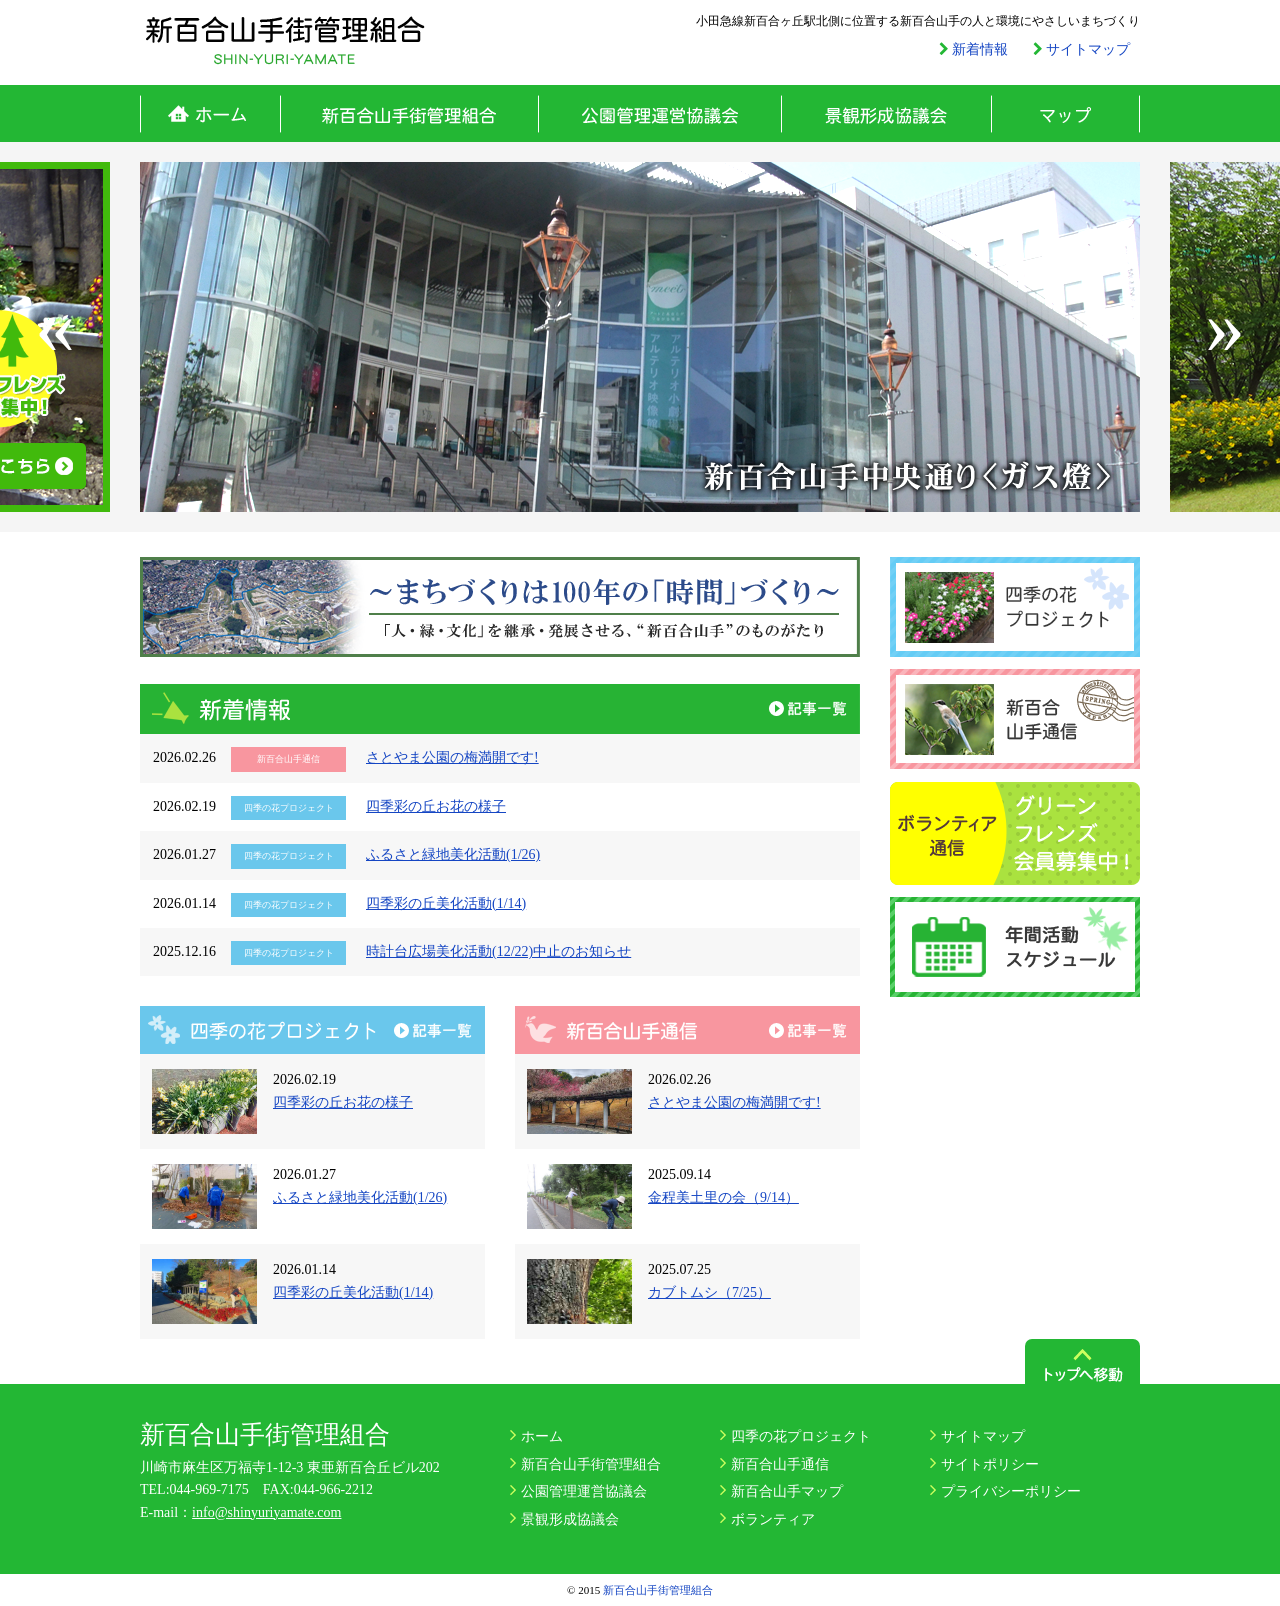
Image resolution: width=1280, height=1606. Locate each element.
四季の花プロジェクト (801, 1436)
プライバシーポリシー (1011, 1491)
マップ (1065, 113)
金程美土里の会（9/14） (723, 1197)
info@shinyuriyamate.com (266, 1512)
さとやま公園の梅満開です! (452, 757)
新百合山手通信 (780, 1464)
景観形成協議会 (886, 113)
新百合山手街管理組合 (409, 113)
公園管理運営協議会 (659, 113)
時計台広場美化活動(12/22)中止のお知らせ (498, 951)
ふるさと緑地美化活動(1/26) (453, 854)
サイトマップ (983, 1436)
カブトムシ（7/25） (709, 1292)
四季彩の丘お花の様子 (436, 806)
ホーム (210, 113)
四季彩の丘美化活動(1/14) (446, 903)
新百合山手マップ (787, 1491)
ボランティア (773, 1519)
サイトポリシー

_____

# [YOUR OBJECTIVE]
Can you reproduce the whole listing above line for line, leaving out the pictures?

# [ANSWER TO THE TASK]
Image resolution: width=1280, height=1606. Locate each element.
四季の花プロジェクト (801, 1436)
プライバシーポリシー (1011, 1491)
マップ (1065, 113)
金程美土里の会（9/14） (723, 1197)
info@shinyuriyamate.com (266, 1512)
さとやま公園の梅満開です! (452, 757)
新百合山手通信 (780, 1464)
景観形成協議会 (886, 113)
新百合山手街管理組合 (409, 113)
公園管理運営協議会 (659, 113)
時計台広場美化活動(12/22)中止のお知らせ (498, 951)
ふるさと緑地美化活動(1/26) (453, 854)
サイトマップ (983, 1436)
カブトムシ（7/25） (709, 1292)
四季彩の丘お花の様子 (436, 806)
ホーム (210, 113)
四季彩の丘美化活動(1/14) (446, 903)
新百合山手マップ (787, 1491)
ボランティア (773, 1519)
サイトポリシー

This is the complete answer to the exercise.